Esquerda ou direita?
Arriscar ou equipar?
Tudo questões que se tornaram num...
DESNORTE TOTAL
“Teneis una como esta?” Pergunta o jovem rasta, num sotaque que denuncia a sua nacionalidade não hispânica.
Na mão exibe uma chave de rodas, daquelas para trocar um pneu furado do carro.
Na berma do estradão de terra e pedras que serpenteia pelo meio da floresta e que serve para aceder aos sectores de escalada, encontramos uma Volkswagen traffic atravessada no caminho e com um pneu totalmente em baixo.
“Es que esto esta roto!” Observamos a chave de rodas, partida e inútil.
“Vamos a ver.” Diz-lhe o Bruno, abrindo o porta bagagens da sua carrinha, deixando à vista um espaço amplo de bancos recostados e diverso material, entre mochilas, sacos de dormir, colchonetas, caixa de comida, mesas e cadeiras de campismo, etc.
Equipamento profissional para... acampar.
Estamos em El Chorro, mesmo a meio de mais um sonho de escalada, vivendo o processo de abertura de um novo itinerário, no epicentro de novas emoções e aventuras.
A chave de rodas emprestada afinal não funciona e o rapaz devolve-nos a ferramenta.
“Tu crees que aqui se puede dormir?” Com aparente despreocupação o jovem aponta para um pequeno prado, situado mesmo ao lado do estradão. Respondemos que em principio não deverá haver problema, desde que desmonte o aparato pela manhã.
Nós próprios, encontrámos o “spot” perfeito, mesmo no meio do bosque, onde passámos as noites.
No bosque, o local perfeito para dormir.
Nas duas manhãs seguintes, pouco depois do nascer do sol, ao nos dirigirmos para o nosso projecto, lá encontrámos o jovem rasta enfiado no saco-cama, deitado tranquilamente. Ao seu lado, dormiam também alguns amigos mais. Junto ao prado, ainda atravessada no caminho, aí estava a Volkswagen, com o pneu em baixo, à espera de uma simples chave de rodas, sem pressas para sair dali.
A aproximação ao mega-projecto.
Mais tarde, durante um passeio encontrámos de novo o grupo de rastas. O jovem reconheceu-nos e disse com ar divertido: “Dos dias de trabajo para arreglar la rueda!”
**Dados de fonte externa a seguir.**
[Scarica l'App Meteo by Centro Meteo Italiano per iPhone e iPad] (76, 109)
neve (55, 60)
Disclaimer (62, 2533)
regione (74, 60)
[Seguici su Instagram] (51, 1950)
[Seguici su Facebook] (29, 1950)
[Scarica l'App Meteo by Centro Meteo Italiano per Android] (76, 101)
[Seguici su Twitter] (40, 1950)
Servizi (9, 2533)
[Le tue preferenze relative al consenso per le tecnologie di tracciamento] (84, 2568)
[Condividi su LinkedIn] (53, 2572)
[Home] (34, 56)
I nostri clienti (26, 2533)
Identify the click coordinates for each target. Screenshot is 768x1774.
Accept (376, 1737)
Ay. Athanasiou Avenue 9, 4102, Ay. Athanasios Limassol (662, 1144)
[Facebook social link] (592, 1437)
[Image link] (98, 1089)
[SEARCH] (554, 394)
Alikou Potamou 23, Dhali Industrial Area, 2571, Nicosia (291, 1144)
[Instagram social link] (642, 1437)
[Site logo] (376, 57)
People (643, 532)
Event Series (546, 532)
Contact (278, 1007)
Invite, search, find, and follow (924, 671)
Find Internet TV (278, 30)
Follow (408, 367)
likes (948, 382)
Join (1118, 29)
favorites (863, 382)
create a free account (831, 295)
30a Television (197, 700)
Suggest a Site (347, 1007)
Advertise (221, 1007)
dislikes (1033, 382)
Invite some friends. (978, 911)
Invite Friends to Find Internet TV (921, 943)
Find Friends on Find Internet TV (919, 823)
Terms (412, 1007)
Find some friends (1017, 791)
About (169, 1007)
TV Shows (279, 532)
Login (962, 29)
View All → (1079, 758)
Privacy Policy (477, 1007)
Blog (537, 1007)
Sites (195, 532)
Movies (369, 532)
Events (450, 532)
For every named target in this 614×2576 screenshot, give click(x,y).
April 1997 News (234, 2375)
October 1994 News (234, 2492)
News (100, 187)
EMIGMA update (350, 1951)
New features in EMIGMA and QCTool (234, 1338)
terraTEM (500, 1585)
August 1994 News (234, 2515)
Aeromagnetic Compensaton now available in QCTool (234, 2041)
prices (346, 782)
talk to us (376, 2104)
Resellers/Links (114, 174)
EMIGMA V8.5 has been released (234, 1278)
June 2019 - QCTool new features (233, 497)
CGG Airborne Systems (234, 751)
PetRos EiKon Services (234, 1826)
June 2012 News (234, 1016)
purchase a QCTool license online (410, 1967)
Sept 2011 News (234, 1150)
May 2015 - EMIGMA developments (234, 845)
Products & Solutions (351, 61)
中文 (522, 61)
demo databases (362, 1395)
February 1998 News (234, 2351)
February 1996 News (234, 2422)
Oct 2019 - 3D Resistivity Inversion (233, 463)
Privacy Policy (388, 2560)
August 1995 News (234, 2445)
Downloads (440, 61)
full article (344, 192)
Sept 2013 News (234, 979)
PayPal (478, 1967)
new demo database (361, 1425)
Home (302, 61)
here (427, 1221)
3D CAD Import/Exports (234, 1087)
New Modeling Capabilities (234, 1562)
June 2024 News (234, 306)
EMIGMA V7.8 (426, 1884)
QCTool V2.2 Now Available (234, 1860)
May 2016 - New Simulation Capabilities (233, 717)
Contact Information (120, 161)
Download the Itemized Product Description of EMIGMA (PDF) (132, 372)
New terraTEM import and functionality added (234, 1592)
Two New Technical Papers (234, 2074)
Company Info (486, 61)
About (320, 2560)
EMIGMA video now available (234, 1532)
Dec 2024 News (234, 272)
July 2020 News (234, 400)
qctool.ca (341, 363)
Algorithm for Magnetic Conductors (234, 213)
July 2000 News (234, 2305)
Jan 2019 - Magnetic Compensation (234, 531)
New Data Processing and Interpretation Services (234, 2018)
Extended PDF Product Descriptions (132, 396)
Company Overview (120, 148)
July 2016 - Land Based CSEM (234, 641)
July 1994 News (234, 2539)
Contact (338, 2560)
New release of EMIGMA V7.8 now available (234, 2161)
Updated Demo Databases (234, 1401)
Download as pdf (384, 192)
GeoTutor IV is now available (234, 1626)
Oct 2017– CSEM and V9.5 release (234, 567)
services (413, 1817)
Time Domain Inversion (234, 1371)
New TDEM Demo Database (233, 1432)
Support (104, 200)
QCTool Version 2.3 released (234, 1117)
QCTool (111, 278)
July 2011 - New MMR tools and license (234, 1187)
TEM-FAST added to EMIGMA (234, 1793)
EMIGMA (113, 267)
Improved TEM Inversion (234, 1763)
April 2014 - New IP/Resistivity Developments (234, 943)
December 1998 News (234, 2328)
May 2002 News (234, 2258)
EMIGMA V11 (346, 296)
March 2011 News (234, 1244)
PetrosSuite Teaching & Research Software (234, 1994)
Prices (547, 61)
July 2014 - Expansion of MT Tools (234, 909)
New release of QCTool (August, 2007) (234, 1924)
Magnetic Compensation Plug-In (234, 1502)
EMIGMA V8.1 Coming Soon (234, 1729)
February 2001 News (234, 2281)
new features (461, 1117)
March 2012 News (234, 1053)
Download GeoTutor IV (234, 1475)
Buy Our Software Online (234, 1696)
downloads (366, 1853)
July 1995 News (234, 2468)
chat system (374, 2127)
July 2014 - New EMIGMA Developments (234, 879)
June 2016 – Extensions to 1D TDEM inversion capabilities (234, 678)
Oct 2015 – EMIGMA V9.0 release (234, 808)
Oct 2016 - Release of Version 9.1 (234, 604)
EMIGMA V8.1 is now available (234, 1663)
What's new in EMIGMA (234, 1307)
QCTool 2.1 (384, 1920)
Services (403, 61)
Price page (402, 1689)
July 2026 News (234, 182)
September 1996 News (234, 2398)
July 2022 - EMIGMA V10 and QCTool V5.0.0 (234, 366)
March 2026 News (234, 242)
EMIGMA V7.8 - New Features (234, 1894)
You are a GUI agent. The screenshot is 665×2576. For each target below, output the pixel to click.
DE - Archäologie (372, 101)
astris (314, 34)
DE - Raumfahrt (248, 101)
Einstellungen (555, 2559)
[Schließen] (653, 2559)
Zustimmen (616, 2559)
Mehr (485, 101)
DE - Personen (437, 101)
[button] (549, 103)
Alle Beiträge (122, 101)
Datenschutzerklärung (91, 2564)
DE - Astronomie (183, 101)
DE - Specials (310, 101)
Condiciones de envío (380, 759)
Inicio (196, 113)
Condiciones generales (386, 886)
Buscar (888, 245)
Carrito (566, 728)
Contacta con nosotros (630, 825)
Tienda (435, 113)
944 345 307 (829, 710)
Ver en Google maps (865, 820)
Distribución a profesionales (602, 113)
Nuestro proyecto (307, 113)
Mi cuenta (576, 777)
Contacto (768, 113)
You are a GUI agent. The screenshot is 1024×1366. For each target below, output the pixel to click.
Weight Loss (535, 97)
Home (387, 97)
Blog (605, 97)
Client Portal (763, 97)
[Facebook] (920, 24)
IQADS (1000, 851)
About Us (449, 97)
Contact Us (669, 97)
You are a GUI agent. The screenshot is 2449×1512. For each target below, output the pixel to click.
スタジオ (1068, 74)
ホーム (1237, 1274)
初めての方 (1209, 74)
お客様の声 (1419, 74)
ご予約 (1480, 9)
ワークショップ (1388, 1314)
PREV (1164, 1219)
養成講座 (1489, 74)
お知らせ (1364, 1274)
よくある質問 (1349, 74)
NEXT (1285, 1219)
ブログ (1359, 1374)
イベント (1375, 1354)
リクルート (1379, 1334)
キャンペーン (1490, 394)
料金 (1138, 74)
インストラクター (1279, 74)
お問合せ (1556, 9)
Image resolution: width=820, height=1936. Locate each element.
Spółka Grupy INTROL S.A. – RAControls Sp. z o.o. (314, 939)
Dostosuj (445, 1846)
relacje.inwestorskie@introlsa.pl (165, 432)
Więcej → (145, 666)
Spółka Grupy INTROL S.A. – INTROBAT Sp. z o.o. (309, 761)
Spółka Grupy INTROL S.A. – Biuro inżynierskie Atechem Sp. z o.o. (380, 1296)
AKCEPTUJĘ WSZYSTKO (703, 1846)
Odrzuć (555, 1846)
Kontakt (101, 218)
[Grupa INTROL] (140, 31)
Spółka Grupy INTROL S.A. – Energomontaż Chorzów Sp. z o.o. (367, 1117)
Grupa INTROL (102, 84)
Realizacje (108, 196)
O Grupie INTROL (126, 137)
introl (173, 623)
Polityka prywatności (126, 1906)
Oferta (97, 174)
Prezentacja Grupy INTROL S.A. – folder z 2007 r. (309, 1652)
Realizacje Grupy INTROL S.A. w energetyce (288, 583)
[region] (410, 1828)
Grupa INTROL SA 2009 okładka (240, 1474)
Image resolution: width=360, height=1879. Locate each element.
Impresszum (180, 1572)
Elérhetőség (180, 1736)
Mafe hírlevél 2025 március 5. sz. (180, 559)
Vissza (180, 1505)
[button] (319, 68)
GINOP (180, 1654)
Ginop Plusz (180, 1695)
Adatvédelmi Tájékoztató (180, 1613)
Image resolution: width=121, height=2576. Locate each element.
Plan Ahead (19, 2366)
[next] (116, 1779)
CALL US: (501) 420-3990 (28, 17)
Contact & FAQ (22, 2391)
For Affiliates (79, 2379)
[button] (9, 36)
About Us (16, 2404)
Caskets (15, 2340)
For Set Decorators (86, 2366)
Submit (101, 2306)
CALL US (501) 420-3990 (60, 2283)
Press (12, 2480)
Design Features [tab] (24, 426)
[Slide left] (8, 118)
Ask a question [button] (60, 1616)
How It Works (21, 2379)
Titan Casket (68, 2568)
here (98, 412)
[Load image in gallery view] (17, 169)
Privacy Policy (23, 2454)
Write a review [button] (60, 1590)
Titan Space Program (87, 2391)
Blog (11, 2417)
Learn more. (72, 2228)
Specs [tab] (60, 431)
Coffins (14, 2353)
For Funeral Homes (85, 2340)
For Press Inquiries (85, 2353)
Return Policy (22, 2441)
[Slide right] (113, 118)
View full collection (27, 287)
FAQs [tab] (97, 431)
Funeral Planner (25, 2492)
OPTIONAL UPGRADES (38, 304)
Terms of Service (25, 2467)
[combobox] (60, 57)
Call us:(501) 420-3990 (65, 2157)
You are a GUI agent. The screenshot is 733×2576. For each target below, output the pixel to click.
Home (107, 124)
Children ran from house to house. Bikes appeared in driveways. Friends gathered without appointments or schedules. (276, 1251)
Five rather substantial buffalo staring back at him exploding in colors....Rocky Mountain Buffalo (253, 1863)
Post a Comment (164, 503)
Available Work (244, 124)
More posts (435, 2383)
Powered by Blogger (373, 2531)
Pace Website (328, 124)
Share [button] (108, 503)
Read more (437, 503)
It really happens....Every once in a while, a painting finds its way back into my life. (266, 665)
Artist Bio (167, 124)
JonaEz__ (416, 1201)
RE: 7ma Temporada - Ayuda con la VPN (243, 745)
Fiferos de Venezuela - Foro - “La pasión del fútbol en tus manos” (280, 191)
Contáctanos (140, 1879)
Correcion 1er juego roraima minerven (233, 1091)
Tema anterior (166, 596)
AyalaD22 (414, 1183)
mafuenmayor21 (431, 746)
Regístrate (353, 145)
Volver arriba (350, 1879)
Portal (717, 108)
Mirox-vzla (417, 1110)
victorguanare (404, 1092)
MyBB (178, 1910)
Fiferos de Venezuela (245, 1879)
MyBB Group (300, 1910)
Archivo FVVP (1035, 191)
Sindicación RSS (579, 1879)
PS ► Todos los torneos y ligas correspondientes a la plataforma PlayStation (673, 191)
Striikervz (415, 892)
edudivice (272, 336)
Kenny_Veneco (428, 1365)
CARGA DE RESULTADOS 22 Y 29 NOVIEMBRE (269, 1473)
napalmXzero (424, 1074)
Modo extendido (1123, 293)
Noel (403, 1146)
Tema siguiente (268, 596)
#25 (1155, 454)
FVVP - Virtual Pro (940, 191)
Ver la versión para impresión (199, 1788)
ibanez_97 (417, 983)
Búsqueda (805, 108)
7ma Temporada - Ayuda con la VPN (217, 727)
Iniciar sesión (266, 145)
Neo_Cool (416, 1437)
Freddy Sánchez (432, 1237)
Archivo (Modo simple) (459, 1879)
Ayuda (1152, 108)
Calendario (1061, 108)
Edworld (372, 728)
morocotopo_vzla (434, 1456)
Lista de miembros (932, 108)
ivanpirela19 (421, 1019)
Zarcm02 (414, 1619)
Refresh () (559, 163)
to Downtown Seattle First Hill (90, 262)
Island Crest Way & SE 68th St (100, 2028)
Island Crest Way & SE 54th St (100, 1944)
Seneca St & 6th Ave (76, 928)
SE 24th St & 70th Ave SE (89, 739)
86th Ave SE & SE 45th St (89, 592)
Naquele momento pensei que um simples pneu furado seria o suficiente para despoletar uma situação de stress para a maioria das pessoas, por alterar rotinas estabelecidas. Observando aquela malta tranquila, o Bruno e eu comentávamos que a vida não tem de ser necessariamente tão difícil.
A simplicidade é exactamente uma das razões que nos leva a lugares como este. “Uma das coisas que mais gosto na escalada é o facto de me abstrair de tudo.” Confessou o Bruno, num dos jantares à luz do frontal, na sua mesa de campismo.
Bruno, um cozinheiro e peras!
O nível de concentração durante o acto de escalar, a busca constante do equilíbrio para evitar a inexorável atracção da gravidade, o próprio direccionar da mente no sentido de enfrentar situações de risco ou perigo. São coisas que despertam os instintos mais recônditos, que nos reduzem ao estado mais simples, se quisermos mais puro e que, no fundo, nos limpam a alma (nem que seja por breves momentos) de entraves, frustrações e preocupações.
Flora e mineral de El Chorro.
Tinham passado apenas duas semanas desde que a Daniela e eu estivéramos em El Chorro a escalar uma nova via no sector “Escaleras suizas”.
O plano furado de tentar uma via no Douro levara-nos para sul.
Desta vez, com o Bruno Gaspar, repetia-se o processo.
De malas e bagagens (e muito friends!) apontados para o Douro Internacional consultamos de novo a internet, na esperança vã de que as previsões de chuva para o norte se alterassem da noite para o dia.
Os primeiros passos fáceis e fluidos em calcário de razoável qualidade inserem-nos definitivamente na escalada.
“Merda! Está aqui um piton antigo!” Logo na primeira parte da via a que nos propomos encontramos um sinal que prova a presença de antecessores. Pensando que podia ter sido apenas uma tentativa anterior, decido continuar.
"Então vamos lá!"
No final de um pilar sem historia mas de linha muito lógica, avisto outro sinal de passagem: uma cordeleta queimada pelo sol, a abraçar uma ponte de rocha.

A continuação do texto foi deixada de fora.